Queries return relations (or table)

2.2. Hierarchical Model

Hierarchical Model or Document Model represent all data as a tree structure. It worked well for 1-to-Many relationships, but it made many-to-many relationships difficult.

To handle n-n relationships, we can

  • denormalize the data (duplicating)
  • resolve the join inside the application.

2.2.1. XML

XML (Extensible Markup Language) is a standard for data representation and exchange. XML has more flexibility when compared with the relational model.
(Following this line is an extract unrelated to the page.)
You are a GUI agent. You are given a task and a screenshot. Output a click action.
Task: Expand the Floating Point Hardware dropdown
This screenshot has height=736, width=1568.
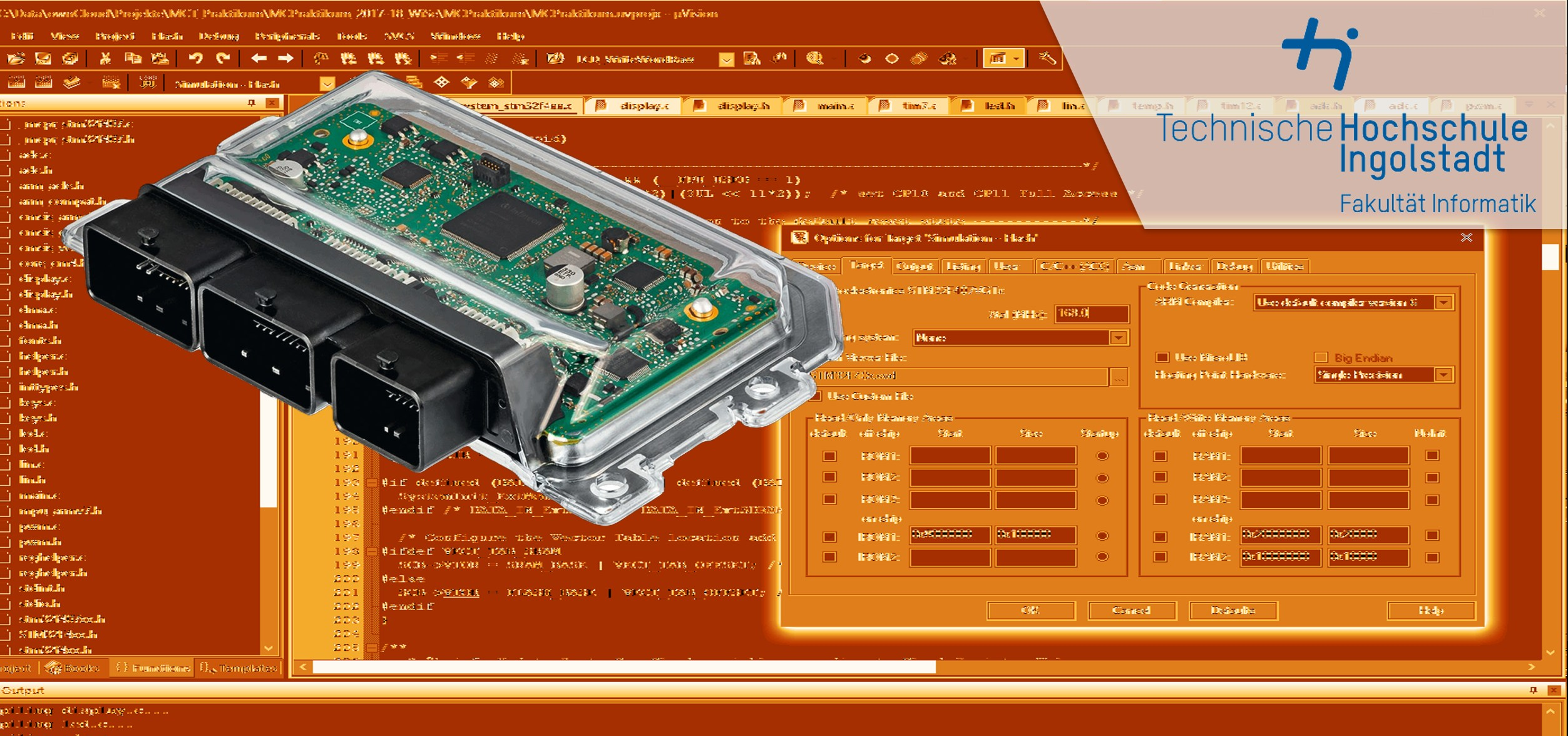click(x=1444, y=375)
The basic constructs of XML

  • tagged elements, which can be nested
  • attributes
  • text (can be thought as the content for the leaf node)
2.2.1.1. DTD/XSD

A well-formed XML adheres to basic structural requirements

  • single root
  • matched tags, no open tags
  • unique attributes within elements

A valid XML adheres to the basic structral requirements and also content-specific specification Examples to describe the specification are

  • Document Type Descriptor (DTD)
  • XML Schema (XSD)

The specification can be provided to the XML parser to decide whether the XML is valid or not. For example, xmllint can be used to verify.

Document Type Descriptor (DTD) DTD is a grammar-like language for specifying elements, attributes, nesting, ordering, occurrences It also has special attribute types such as ID and IDREF(S), which works like the pointers

XML Schema (XSD) In addition to the DTD feature, XSD also sepcifies data types, keys, pointers. It is also written in XML.

2.2.2. JSON

JSON is a stanrdard to serialize data objects into human readable format, it is useful for data interchange, and representing & storing semistructured data.

2.3. Network Model

The network model represents data using a graph structure. Link between records in the network model are like the pointers in the programming languages. It was standarized by CODASYL.

Querying network need to follow a path from the root designed manually.

3. Query Language

3.1. Relational Algebra

Relational algebra defines the interface how to retrieve and manipulate tuples in a relation. Input is relation, output is relation, it is proposed by Codds when working in IBM.

Query (or expression) on set of relations produce relation as a result.

Note that semantics of relational algebra removes duplicates from relation when querying (because rows are set).

operator (selector) selector is to pick certain rows based on condition.

\[\sigma_{cond}(expr)\]

operator (project) project is to pick certain columns.

\[\Pi_{attrs}(expr)\]

operator (cross product) combine two relations.

\[A \times B\]

Suppose \(A\) has \(s\) tuples and \(B\) has \(t\) tuples, then cross product has \(st\) tuples. relation name is attached to each attribute to disambiguate.

\[|A \times B| = |A||B|\]

operator (natural join) Enforce equality on all attributes with same name, and eliminate one copy of duplicate attributes.

\[A \bowtie B\]

Natural join does not add any expression power to algebra, it can be expressed using the join

\[ A \bowtie B = \Pi_{schema(E_1) \cup schema(E_2)} (\sigma_{E_1.A_1 = E_2.A_1, E_1.A_2 = E_2.A_2} (A \times B))\]

operator (theta join) Apply the condition to join, this is the basic operation used in DBMS

\[A \bowtie_{\theta} B = \sigma_{\theta} (A \times B)\]

The following are set operators operator (union) combines rows vertically, the schema should match

\[A \cup B\]

operator (difference)

\[ A - B\]

operator (intersection) intersection can be expressed with union and difference

\[ A \cap B\]

operator (rename) rename the schema for an relation

\[\rho_{R(A_1, A_2, ..., A_n)(E)}\]

Rename operator is to unify schemas for set operators because schema must match.

3.2. SQL

SQL is the declarative language partially implementing the relational algebra, derived from SEQUAL from IBM. Row in SQL is an unordered multiset.

statement (select)

\[\text{Select }A_1, A_2, ..., A_n\text{ From }R_1, R_2, ..., R_m\text{ where condition}\]

This is equivalent to the following sigma algebra

\[\Pi_{A_1, A_2, ..., A_n}(\sigma_{condition}(R_1 \times R_2 \times ... \times R_m))\]

duplicates: select will return duplicate because SQL is a multiset model, to reduce the duplicates, add distinct after select

order: select will return results without any order, to force order, add order by attr at the end.